• Exercise aim:
Line by line, retype the whole listing exactly.

• Supplied data:
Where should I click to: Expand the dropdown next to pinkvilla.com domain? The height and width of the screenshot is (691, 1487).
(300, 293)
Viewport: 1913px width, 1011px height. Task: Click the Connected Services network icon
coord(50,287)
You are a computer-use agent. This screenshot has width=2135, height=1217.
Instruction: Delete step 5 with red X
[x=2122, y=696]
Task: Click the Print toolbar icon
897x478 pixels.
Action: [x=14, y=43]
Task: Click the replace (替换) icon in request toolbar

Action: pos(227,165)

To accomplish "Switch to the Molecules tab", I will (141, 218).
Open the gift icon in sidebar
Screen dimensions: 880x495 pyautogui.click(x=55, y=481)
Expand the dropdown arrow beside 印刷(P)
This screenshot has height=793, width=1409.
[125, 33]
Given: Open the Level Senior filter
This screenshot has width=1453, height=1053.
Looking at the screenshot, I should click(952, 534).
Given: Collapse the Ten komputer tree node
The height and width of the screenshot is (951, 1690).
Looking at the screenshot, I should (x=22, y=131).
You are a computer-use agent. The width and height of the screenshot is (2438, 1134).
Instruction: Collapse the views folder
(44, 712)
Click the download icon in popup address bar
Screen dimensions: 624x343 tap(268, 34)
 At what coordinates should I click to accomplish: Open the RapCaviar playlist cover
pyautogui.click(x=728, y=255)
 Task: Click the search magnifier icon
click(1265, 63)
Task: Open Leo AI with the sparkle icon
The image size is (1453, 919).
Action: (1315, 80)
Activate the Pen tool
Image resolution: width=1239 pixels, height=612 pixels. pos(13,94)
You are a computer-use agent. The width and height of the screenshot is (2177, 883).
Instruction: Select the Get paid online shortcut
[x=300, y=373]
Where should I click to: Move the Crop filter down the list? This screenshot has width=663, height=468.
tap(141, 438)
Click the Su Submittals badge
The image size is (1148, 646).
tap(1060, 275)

• Problem solution:
Where should I click to: Expand the dropdown next to pinkvilla.com domain? The height and width of the screenshot is (691, 1487).
(300, 293)
Viewport: 1913px width, 1011px height. Task: Click the Connected Services network icon
coord(50,287)
You are a computer-use agent. This screenshot has width=2135, height=1217.
Instruction: Delete step 5 with red X
[x=2122, y=696]
Task: Click the Print toolbar icon
897x478 pixels.
Action: [x=14, y=43]
Task: Click the replace (替换) icon in request toolbar

Action: pos(227,165)

To accomplish "Switch to the Molecules tab", I will (141, 218).
Open the gift icon in sidebar
Screen dimensions: 880x495 pyautogui.click(x=55, y=481)
Expand the dropdown arrow beside 印刷(P)
This screenshot has height=793, width=1409.
[125, 33]
Given: Open the Level Senior filter
This screenshot has width=1453, height=1053.
Looking at the screenshot, I should click(952, 534).
Given: Collapse the Ten komputer tree node
The height and width of the screenshot is (951, 1690).
Looking at the screenshot, I should (x=22, y=131).
You are a computer-use agent. The width and height of the screenshot is (2438, 1134).
Instruction: Collapse the views folder
(44, 712)
Click the download icon in popup address bar
Screen dimensions: 624x343 tap(268, 34)
 At what coordinates should I click to accomplish: Open the RapCaviar playlist cover
pyautogui.click(x=728, y=255)
 Task: Click the search magnifier icon
click(1265, 63)
Task: Open Leo AI with the sparkle icon
The image size is (1453, 919).
Action: (1315, 80)
Activate the Pen tool
Image resolution: width=1239 pixels, height=612 pixels. pos(13,94)
You are a computer-use agent. The width and height of the screenshot is (2177, 883).
Instruction: Select the Get paid online shortcut
[x=300, y=373]
Where should I click to: Move the Crop filter down the list? This screenshot has width=663, height=468.
tap(141, 438)
Click the Su Submittals badge
The image size is (1148, 646).
tap(1060, 275)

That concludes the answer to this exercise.